June 2023 – December 2023
‘Focus, But Where?’ is a web-based hidden object game that playfully explores the intersection of climate change activism and our complex digital landscape. Its initial narrative and concept design were created by Artist Kexin Liu during her Winter Residency at Watershed’s Pervasive Media Studio and were further developed with the support of Grounding Technologies, funded by the Arts and Humanities Research Council, for its second stage development.
This project offered the perfect opportunity to explore various methods of climate action and critically evaluate the effectiveness of social media.
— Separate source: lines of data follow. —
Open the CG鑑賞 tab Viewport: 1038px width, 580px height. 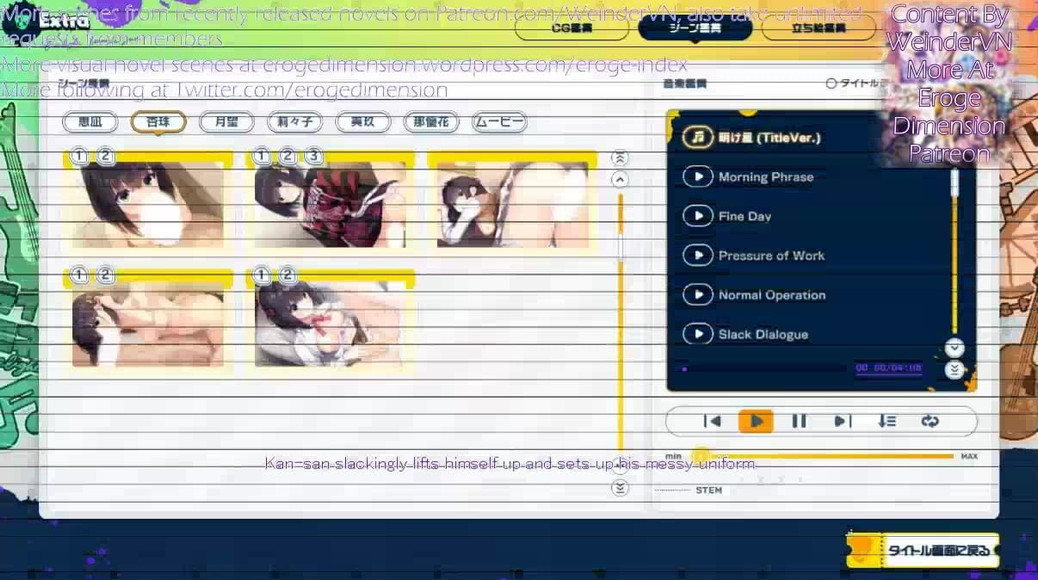[572, 28]
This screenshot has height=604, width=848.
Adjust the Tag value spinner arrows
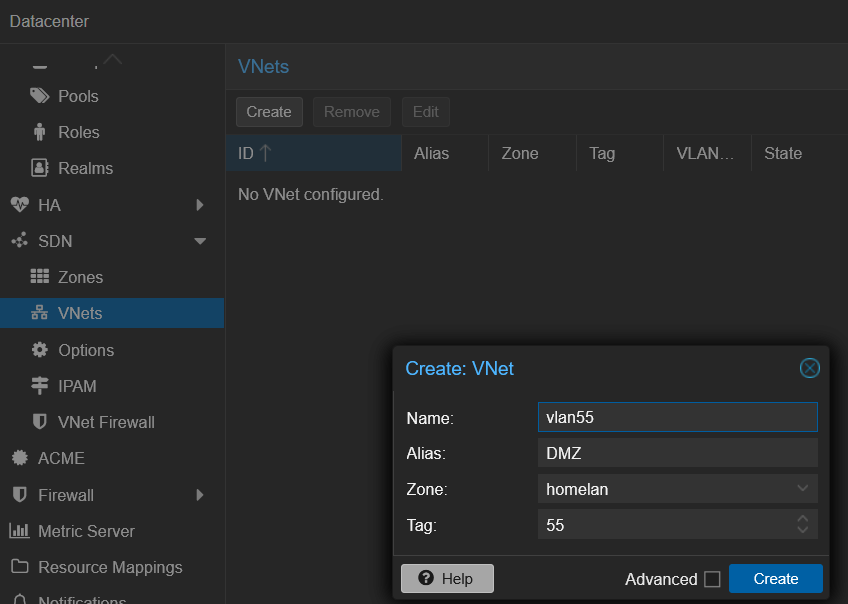tap(802, 525)
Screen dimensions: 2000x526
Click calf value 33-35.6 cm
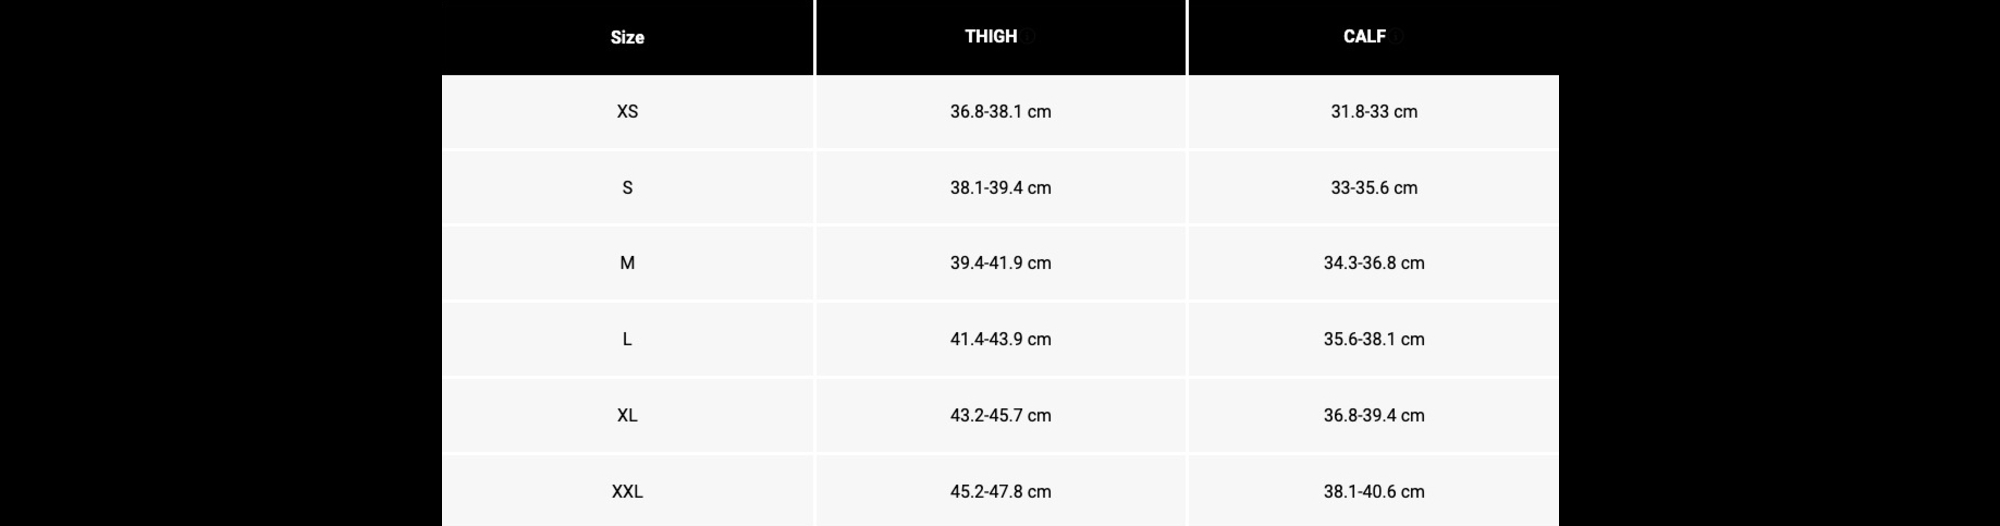coord(1374,188)
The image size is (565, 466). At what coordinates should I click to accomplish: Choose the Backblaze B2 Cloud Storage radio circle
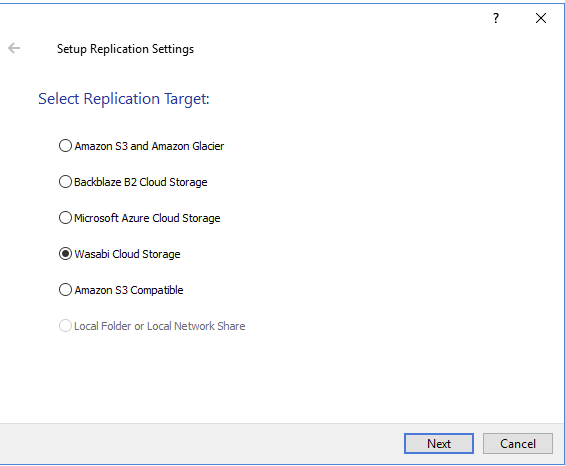(65, 182)
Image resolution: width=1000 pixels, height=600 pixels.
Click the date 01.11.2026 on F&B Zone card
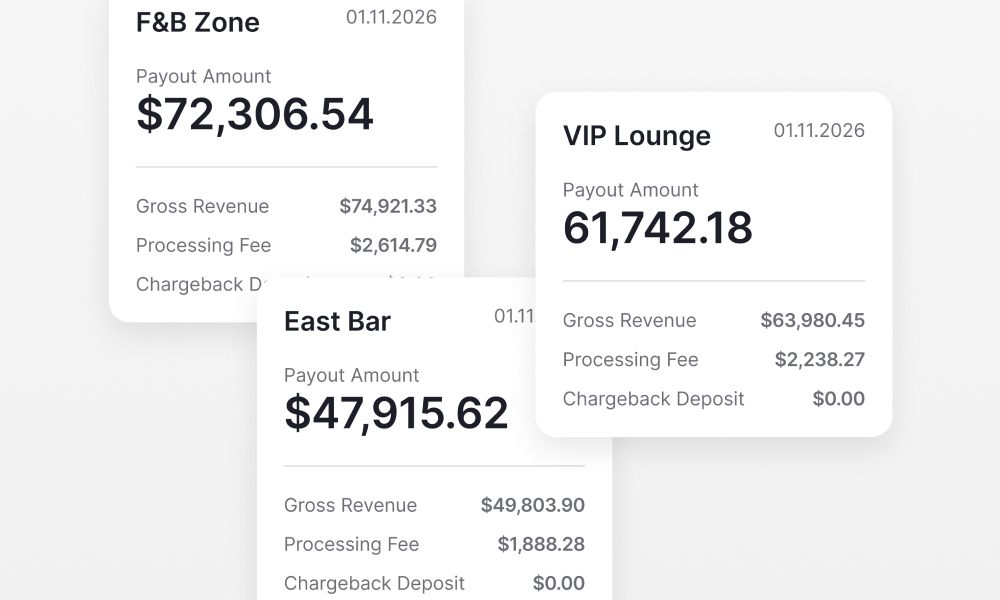point(390,17)
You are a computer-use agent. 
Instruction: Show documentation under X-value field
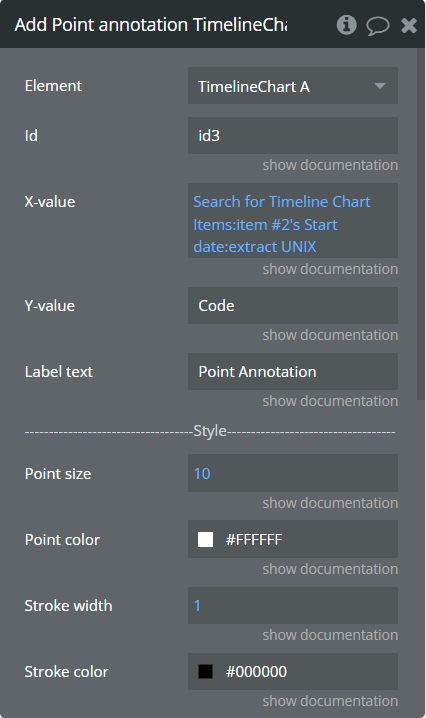coord(330,269)
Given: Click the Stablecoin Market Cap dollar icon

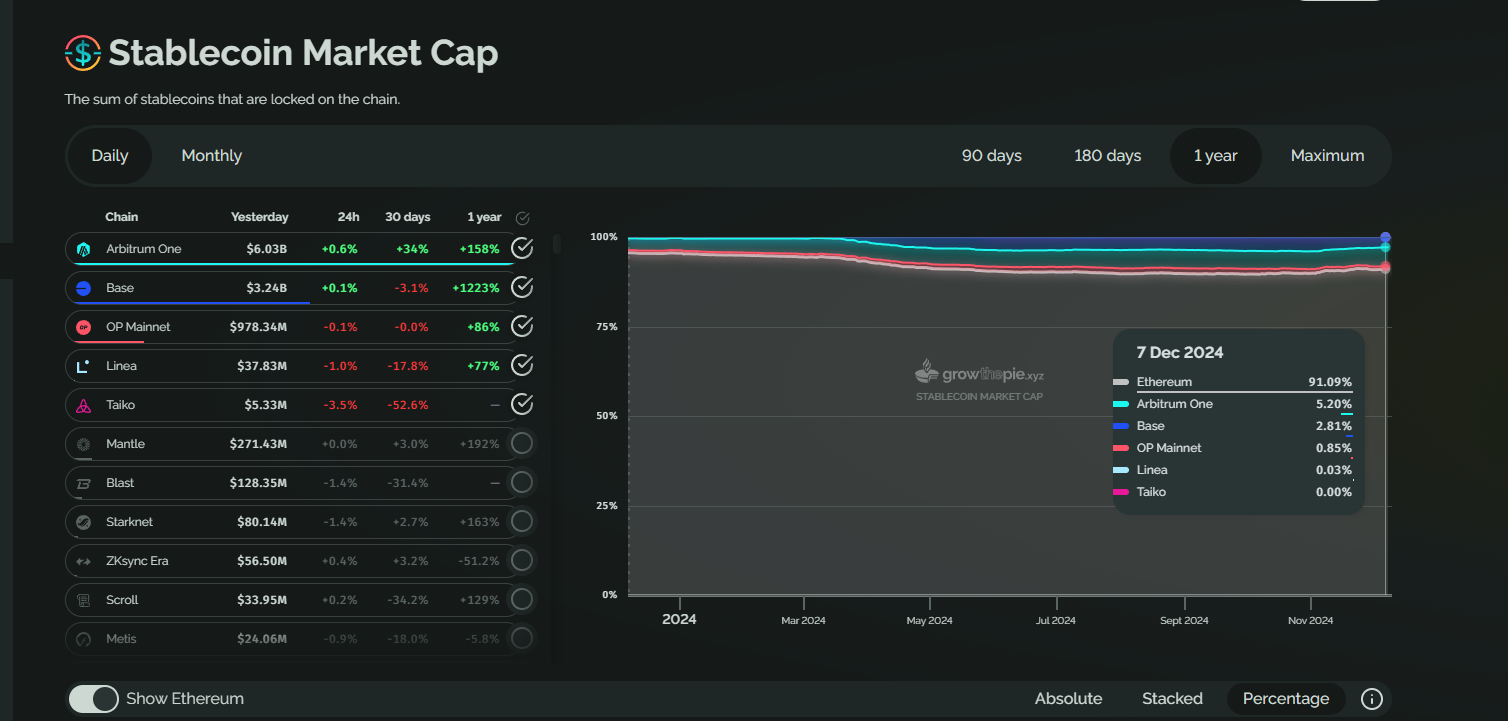Looking at the screenshot, I should (x=83, y=53).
I do not believe that technology holds all the answers to our climate problems, but learning about how to handle the media landscape is a solid start.
Grounding technologies led a series of group workshops to develop out ideas. These orientated around defining our projects audience, making manageable goals, and forming a community. My illustration was led by many team meetings, starting with concept sketches on paper and finishing as fully rendered illustrations made on Adobe Illustrator.
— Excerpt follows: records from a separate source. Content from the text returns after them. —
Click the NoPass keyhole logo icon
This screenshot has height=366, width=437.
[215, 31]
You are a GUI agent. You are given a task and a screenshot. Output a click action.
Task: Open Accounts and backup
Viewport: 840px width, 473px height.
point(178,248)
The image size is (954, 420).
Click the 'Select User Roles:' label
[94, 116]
Game Levels // These illustrations are for a browser game, so I wanted to keep things clean and reduce heavy textures and colour. I made them as vectors to ensure that animation would be easier later. The isometric grid allows a lot of information to remain clean, which was essential as it’s a search and find game like Where’s Wally.
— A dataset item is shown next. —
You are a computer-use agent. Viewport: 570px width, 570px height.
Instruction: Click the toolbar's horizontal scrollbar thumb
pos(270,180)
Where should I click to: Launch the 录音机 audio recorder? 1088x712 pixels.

News Feed // Each phone screen has a endless feed of pointless news, with the occasional bit of important information regarding the climate crisis. The illustrations are made on Clip Studio Paint.
Paintings // The paintings are for Chapter 2 which takes a closer look at the incident involving Van Gogh’s Sunflowers and soup. I used a 3D cube to make sure they were perfect every time and attempted to push through as much expression as possible through the eye and stick arms and legs.
Using Kexin’s initial design for the eye monsters I sketched a few spreads to test out different ideas. We wanted the character to be easily replicable so that we could make large busy scenes. The cube design slotted nicely into an isometric grid whilst still allowing for plenty of emotion. It also suited the theme of social media with its simplicity.
The concept was then developed on the computer. Here I tested with different textures and halftones. We considered using spot colours to highlight elements of the image but ultimately preferred the starkness of black and white.